**EXERCISE DETAILS**:
Give back each line below verbatim.

**RECORDED INFORMATION**:
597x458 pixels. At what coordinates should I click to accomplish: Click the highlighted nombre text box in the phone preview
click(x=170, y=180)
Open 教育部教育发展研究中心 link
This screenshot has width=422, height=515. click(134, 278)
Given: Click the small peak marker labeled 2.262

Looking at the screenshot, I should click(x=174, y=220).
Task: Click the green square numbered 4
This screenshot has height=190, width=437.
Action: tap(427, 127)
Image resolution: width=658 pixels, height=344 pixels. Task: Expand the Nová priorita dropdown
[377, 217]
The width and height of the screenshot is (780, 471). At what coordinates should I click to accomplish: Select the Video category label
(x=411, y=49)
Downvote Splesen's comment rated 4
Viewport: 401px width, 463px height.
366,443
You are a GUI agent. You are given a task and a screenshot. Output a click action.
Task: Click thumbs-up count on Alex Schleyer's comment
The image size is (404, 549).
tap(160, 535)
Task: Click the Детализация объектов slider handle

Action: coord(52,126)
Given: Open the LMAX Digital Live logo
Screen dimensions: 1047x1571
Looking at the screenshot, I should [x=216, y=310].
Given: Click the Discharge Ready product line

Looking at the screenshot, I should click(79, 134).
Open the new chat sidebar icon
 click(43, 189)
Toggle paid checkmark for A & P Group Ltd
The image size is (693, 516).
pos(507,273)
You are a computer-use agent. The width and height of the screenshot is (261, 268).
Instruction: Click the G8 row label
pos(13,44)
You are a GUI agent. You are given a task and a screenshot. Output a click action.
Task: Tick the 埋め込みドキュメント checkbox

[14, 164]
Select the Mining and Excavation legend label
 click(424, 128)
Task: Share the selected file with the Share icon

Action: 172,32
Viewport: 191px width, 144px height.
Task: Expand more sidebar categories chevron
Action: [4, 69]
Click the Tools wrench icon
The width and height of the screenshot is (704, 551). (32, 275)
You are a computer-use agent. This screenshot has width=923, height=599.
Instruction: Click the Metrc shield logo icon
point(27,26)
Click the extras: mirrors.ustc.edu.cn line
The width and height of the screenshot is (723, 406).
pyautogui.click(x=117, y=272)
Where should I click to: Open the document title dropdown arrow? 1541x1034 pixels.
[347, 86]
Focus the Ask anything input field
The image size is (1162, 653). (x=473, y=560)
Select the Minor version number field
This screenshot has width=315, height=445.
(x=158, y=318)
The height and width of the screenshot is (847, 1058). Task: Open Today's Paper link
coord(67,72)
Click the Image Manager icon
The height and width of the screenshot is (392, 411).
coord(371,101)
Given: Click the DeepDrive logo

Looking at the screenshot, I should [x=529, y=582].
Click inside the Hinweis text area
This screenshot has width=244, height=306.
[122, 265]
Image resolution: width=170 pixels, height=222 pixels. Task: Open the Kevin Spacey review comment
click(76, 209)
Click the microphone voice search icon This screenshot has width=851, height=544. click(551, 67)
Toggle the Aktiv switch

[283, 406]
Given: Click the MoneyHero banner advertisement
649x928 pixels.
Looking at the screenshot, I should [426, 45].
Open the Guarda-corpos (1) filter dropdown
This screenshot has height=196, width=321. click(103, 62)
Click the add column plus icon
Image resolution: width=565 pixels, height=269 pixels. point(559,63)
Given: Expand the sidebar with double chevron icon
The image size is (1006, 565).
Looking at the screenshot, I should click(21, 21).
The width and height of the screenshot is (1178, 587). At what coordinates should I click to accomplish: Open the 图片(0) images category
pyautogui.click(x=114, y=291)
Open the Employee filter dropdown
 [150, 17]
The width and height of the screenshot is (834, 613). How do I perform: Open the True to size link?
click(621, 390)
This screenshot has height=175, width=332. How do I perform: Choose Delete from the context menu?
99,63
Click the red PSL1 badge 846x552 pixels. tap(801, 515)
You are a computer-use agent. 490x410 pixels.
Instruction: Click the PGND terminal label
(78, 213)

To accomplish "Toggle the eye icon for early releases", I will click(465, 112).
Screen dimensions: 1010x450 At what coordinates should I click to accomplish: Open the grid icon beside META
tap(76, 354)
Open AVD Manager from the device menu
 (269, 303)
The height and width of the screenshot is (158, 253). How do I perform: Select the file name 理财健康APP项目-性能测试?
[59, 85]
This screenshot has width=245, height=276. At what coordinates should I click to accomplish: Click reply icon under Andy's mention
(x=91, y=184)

**RESPONSE AREA**:
597x458 pixels. At what coordinates should I click to accomplish: Click the highlighted nombre text box in the phone preview
click(x=170, y=180)
Open 教育部教育发展研究中心 link
This screenshot has width=422, height=515. click(134, 278)
Given: Click the small peak marker labeled 2.262

Looking at the screenshot, I should click(x=174, y=220).
Task: Click the green square numbered 4
This screenshot has height=190, width=437.
Action: tap(427, 127)
Image resolution: width=658 pixels, height=344 pixels. Task: Expand the Nová priorita dropdown
[377, 217]
The width and height of the screenshot is (780, 471). At what coordinates should I click to accomplish: Select the Video category label
(x=411, y=49)
Downvote Splesen's comment rated 4
Viewport: 401px width, 463px height.
366,443
You are a GUI agent. You are given a task and a screenshot. Output a click action.
Task: Click thumbs-up count on Alex Schleyer's comment
The image size is (404, 549).
tap(160, 535)
Task: Click the Детализация объектов slider handle

Action: coord(52,126)
Given: Open the LMAX Digital Live logo
Screen dimensions: 1047x1571
Looking at the screenshot, I should [x=216, y=310].
Given: Click the Discharge Ready product line

Looking at the screenshot, I should click(79, 134).
Open the new chat sidebar icon
 click(43, 189)
Toggle paid checkmark for A & P Group Ltd
The image size is (693, 516).
pos(507,273)
You are a computer-use agent. The width and height of the screenshot is (261, 268).
Instruction: Click the G8 row label
pos(13,44)
You are a GUI agent. You are given a task and a screenshot. Output a click action.
Task: Tick the 埋め込みドキュメント checkbox

[14, 164]
Select the Mining and Excavation legend label
 click(424, 128)
Task: Share the selected file with the Share icon

Action: 172,32
Viewport: 191px width, 144px height.
Task: Expand more sidebar categories chevron
Action: [4, 69]
Click the Tools wrench icon
The width and height of the screenshot is (704, 551). (32, 275)
You are a computer-use agent. This screenshot has width=923, height=599.
Instruction: Click the Metrc shield logo icon
point(27,26)
Click the extras: mirrors.ustc.edu.cn line
The width and height of the screenshot is (723, 406).
pyautogui.click(x=117, y=272)
Where should I click to: Open the document title dropdown arrow? 1541x1034 pixels.
[347, 86]
Focus the Ask anything input field
The image size is (1162, 653). (x=473, y=560)
Select the Minor version number field
This screenshot has width=315, height=445.
(x=158, y=318)
The height and width of the screenshot is (847, 1058). Task: Open Today's Paper link
coord(67,72)
Click the Image Manager icon
The height and width of the screenshot is (392, 411).
coord(371,101)
Given: Click the DeepDrive logo

Looking at the screenshot, I should [x=529, y=582].
Click inside the Hinweis text area
This screenshot has width=244, height=306.
[122, 265]
Image resolution: width=170 pixels, height=222 pixels. Task: Open the Kevin Spacey review comment
click(76, 209)
Click the microphone voice search icon This screenshot has width=851, height=544. click(551, 67)
Toggle the Aktiv switch

[283, 406]
Given: Click the MoneyHero banner advertisement
649x928 pixels.
Looking at the screenshot, I should [426, 45].
Open the Guarda-corpos (1) filter dropdown
This screenshot has height=196, width=321. click(103, 62)
Click the add column plus icon
Image resolution: width=565 pixels, height=269 pixels. point(559,63)
Given: Expand the sidebar with double chevron icon
The image size is (1006, 565).
Looking at the screenshot, I should click(21, 21).
The width and height of the screenshot is (1178, 587). At what coordinates should I click to accomplish: Open the 图片(0) images category
pyautogui.click(x=114, y=291)
Open the Employee filter dropdown
 [150, 17]
The width and height of the screenshot is (834, 613). How do I perform: Open the True to size link?
click(621, 390)
This screenshot has height=175, width=332. How do I perform: Choose Delete from the context menu?
99,63
Click the red PSL1 badge 846x552 pixels. tap(801, 515)
You are a computer-use agent. 490x410 pixels.
Instruction: Click the PGND terminal label
(78, 213)

To accomplish "Toggle the eye icon for early releases", I will click(465, 112).
Screen dimensions: 1010x450 At what coordinates should I click to accomplish: Open the grid icon beside META
tap(76, 354)
Open AVD Manager from the device menu
 (269, 303)
The height and width of the screenshot is (158, 253). How do I perform: Select the file name 理财健康APP项目-性能测试?
[59, 85]
This screenshot has width=245, height=276. At what coordinates should I click to accomplish: Click reply icon under Andy's mention
(x=91, y=184)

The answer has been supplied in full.